- **DATA EXTRACT**:
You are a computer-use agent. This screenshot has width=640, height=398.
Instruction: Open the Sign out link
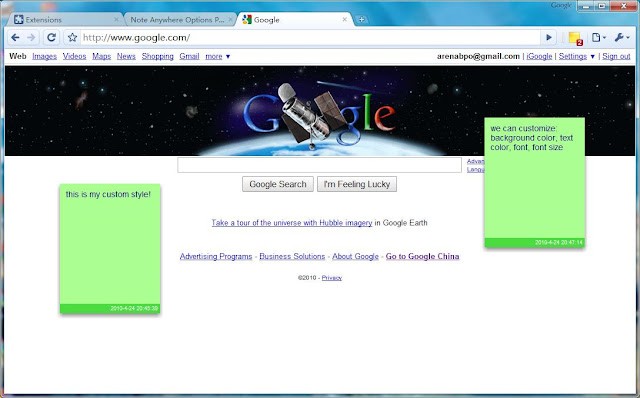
...
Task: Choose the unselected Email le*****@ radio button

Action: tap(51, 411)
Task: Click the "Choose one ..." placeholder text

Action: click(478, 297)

- **ACTION ITEM**: Reproduce exactly, and only, the part of the listing above that begins at the line with "You are a computer-use" and goes on through the line with "Instruction: Open the Sign out link".

- **SOLUTION FOR THIS PROBLEM**:
You are a computer-use agent. This screenshot has width=640, height=398.
Instruction: Open the Sign out link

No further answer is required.